By Jane McAdam
Over the past six years, we have witnessed the steady, if not accelerating, deterioration of the mental and physical health of refugee children on Nauru. Their suffering has been described by medical experts as worse than they have seen in war zones or refugee camps around the world.
It is long overdue to bring these children and their families to Australia for urgent care, and to provide them with safe and durable protection.
After years of consistent, credible medical evidence documenting the severe psychological and physical effects of offshore processing, the Australian parliament finally seems to be on the brink of action. The stakes are too high to lose this opportunity.
Refugee children as young as seven have displayed suicidal behaviour. Many have been exposed to physical and sexual abuse, and have engaged in acts of self-harm. With no hopes for the future, they are showing signs of traumatic withdrawal (or resignation) syndrome, progressively withdrawing from social interactions and activities. Recently, a refugee child suffering from the most extreme form of this syndrome was evacuated from Nauru – unconscious, having gradually stopped speaking, eating, and drinking.
Expert reports from doctors, human rights experts, UN agencies and parliamentary inquiries over years have consistently found that refugees and people seeking asylum on Nauru are living in sub-standard conditions, in violation of their human rights. The cumulative rate of mental illness on both Nauru and Manus Island is more than 80% – one of the highest rates ever measured. Many refugees have been traumatised more by the hopeless conditions they have experienced on Nauru than by the trauma occasioned by the persecutors they fled.
The UN Convention on the Rights of the Child, the most widely ratified international human rights treaty in the world, calls for children’s best interests to be a primary consideration in all government decisions concerning them. All children have a right an adequate standard of living, the highest attainable standard of health, medical care, education, and protection from violence. Ensuring we provide for children’s best interests is not a choice, but an obligation – just as ensuring that no one is subjected to cruel, inhuman or degrading treatment is not only morally correct, but a fundamental legal duty.

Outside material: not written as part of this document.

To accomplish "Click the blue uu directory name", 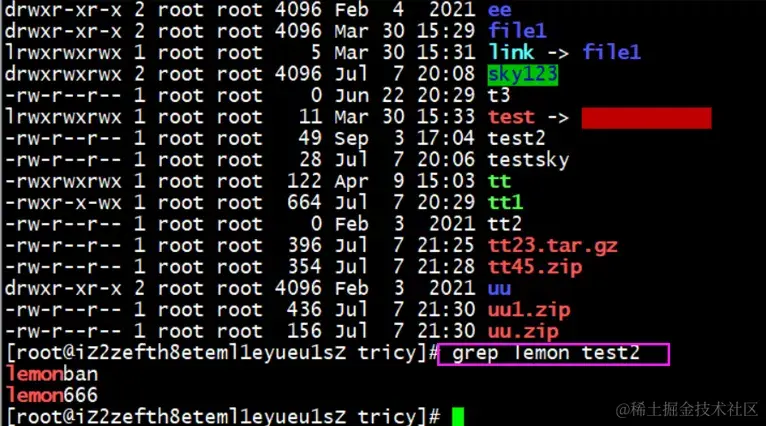I will (x=499, y=289).
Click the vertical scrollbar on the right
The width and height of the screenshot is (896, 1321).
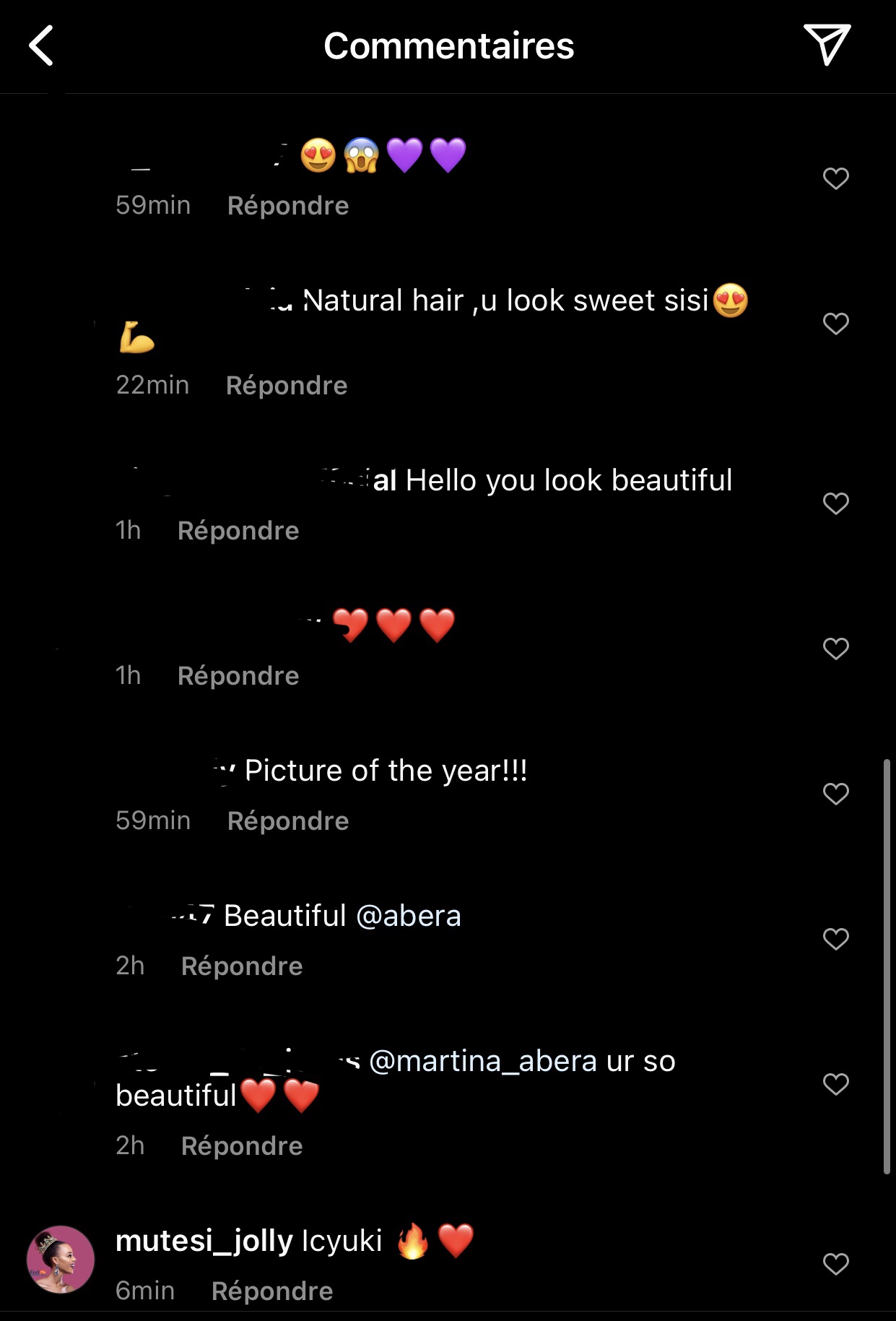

While Australian political focus now is on refugee children and their families, there remain many others in similar circumstances who urgently require sustainable, dignified solutions. As the UN refugee agency, UNHCR, has noted, the desperate situation faced by others on Nauru and Manus Island is now so extreme that the evacuation of only some people may heighten the despair and mental health issues of those left behind.
The political bargaining going on about a lifetime ban on travel to Australia for refugees resettled from Nauru in New Zealand is mean and unnecessary. It discriminates against different cohorts of refugees, contrary to international law, and may also infringe upon families’ right to be together. Under the Trans-Tasman Agreement, New Zealanders can visit and remain in Australia without the usual visa requirements. New Zealand has already indicated that it will not create second-class citizens by refusing this opportunity to refugees who become naturalised, so Australia’s power to enforce this ban remains to be seen. Indeed, unilateral enforcement would violate the terms of Australia’s agreement with New Zealand.
It is understandable why, for pragmatic reasons, MPs are prepared to cave to the government’s intransigence on this issue. But it means that the humane and principled thing to do once again comes at the cost of an unseemly compromise.
Australia has abrogated many of its commitments to those on the move in search of protection. Bringing refugee children and their families to Australia, and accepting New Zealand’s resettlement offer, are two steps the government could take to start righting the wrongs.